L'industria italiana perde sempre più pezzi, e il settore dei trasporti su gomma, una volta punto di forza, è l'ultimo colpito dalla delocalizzazione verso l'est europeo.

L’industria italiana perde sempre più pezzi, e il settore dei trasporti su gomma, una volta punto di forza, è l’ultimo colpito dalla delocalizzazione verso l’est europeo. In questo modo si cerca di abbattere le tariffe del trasporto, e rimanere a galla durante la crisi. Le grandi aziende, che fanno affidamento sulle consegne via gomma, stanno sempre più scegliendo le aziende delocalizzate all’est, tanto che negli ultimi dieci anni, c’è stato un crollo di ben il 60% per i fatturati delle società di trasporto italiane.
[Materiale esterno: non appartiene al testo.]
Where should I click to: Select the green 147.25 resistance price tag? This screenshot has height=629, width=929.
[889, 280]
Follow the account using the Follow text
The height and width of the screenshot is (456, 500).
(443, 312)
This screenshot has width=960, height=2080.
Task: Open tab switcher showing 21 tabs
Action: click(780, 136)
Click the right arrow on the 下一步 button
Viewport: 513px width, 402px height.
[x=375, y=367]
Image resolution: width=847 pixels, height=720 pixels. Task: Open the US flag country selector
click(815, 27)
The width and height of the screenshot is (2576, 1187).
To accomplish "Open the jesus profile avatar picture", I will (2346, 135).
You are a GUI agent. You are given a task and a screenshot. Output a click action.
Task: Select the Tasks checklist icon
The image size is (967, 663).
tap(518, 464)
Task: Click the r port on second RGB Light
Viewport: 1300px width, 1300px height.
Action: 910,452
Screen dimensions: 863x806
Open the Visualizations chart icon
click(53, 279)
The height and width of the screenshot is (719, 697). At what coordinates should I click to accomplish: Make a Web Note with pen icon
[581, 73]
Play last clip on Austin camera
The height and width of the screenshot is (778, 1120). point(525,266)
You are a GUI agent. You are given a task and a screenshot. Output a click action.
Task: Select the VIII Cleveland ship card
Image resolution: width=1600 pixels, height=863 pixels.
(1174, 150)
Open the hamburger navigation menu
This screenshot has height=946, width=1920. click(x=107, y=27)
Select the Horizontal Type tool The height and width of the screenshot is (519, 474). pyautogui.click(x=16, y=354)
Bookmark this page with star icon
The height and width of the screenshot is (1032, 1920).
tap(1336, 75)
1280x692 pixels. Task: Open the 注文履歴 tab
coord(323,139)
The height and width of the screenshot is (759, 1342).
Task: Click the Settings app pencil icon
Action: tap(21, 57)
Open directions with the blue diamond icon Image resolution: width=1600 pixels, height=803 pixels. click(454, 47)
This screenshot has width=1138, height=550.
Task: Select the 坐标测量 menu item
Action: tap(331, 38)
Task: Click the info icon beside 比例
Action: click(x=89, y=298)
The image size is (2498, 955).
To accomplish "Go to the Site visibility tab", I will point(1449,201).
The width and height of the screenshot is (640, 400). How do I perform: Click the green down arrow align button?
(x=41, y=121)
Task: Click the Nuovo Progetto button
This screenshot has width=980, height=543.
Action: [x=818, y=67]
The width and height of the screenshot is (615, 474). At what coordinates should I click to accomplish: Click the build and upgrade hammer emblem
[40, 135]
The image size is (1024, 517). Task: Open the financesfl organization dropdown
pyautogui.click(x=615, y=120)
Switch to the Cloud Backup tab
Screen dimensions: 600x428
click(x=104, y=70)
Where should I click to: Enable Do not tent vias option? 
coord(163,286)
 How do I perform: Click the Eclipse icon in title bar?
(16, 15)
In questo modo, più di 3 miliardi di euro l’anno, si sono volatilizzati, per andare alle aziende di trasporti dell’est, che invece hanno visto crescere i loro fatturati, fino al 700%. La fetta di mercato per le imprese di trasportatori italiani si è ridotta al 12%, mentre dieci anni fa era del 32,7%. Al contempo, l’est ha visto crescere la sua fetta di mercato, dal 7% fino al 53%. Una vera e propria catastrofe per i 250mila trasportatori italiani, di cui quasi la metà autonomi. Alla base della fortuna dell’est, sono gli stipendi, meno della metà rispetto a quelli dei colleghi italiani, che sono in media di 2000 euro netti. L’industria italiana, di cui quella dei trasporti rappresentava una quota importante, vede ancora una volta volatilizzare i propri fatturati.